Submitted to: Applied and Environmental Microbiology
Publication Type: Peer Reviewed Journal
Publication Acceptance Date: 9/25/2006
Publication Date: 12/1/2006
Citation: Pan Y, Breidt F, Kathariou S. 2006. Resistance of Listeria monocytogenes in biofilms to sanitizing agents and starvation in a simulated food processing environment. Appl Environ Microbiol 72 (12):7711-7717
Interpretive Summary: We describe the changes in resistance to cleaning agents and starvation by a disease causing microorganism. This microorganism, Listeria monocytogenes can be a problem in processed foods, including some minimally processed and acidified vegetable products, according to previous research. The organism can cause abortions in pregnant women, and can cause illness and death. To understand how environmental stresses affect survival of this microorganism, a simulated food processing system was set up. While this manuscript primarily addresses environmental stresses, this simulated food processing system has been shown to be a useful system for studying growth and survival of Listeria under conditions simulating real world food processing plants, including vegetable processing facilities that produce products that are not heated prior to consumption.
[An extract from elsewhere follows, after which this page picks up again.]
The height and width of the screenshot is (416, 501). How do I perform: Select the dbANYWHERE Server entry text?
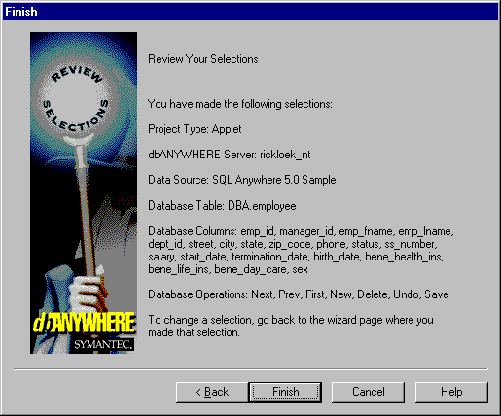click(229, 154)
Future studies focusing on bacterial competition between lactic acid bacteria (also present on fresh vegetables) and Listeria may be possible using the techniques developed in this work.
Technical Abstract: The objective of this study was to characterize the biofilm behavior of Listeria monocytogenes in an experimental ecosystem. Biofilms were initially formed on Stainless steel and Teflon® coupons using a five-strain mixture of L. monocytogenes. The coupons were then subjected to repeated 24-h daily cycles. Each cycle consisted of three sequential steps: (i) a brief (60 sec.) exposure of the coupons to a sanitizing agent (MatrixxTM or water as a control treatment); (ii) drying and storage of the coupons in plastic tubes for 15 h; (iii) incubation of the coupons in diluted medium for 8 h. This regimen was repeated daily for up to three weeks, and was designed to represent a simulated food processing (SFP) environment. The bacteria in biofilms were reduced in numbers during the first week of the SFP regimen, for both the control (without sanitizing agent) and MatrixxTM treatments, but then adapted to the stressful conditions and grew. Resistance to sanitizing agents (MatrixxTM, Multi-QuatTM, and chlorine) increased for bacteria in biofilms that were repeatedly exposed to MatrixxTM but not for bacteria in the SFP control biofilms. However, cells resuspended from the treated SFP biofilms and the control SFP biofilms were not significantly different in their resistance to sanitizing agents. The data suggest that the treated SFP biofilms as a whole, but not the individual cell in the biofilm, had enhanced resistance to sanitizers, possibly due to attributes in the biofilm structure or components resulting from the MatrixxTM treatments.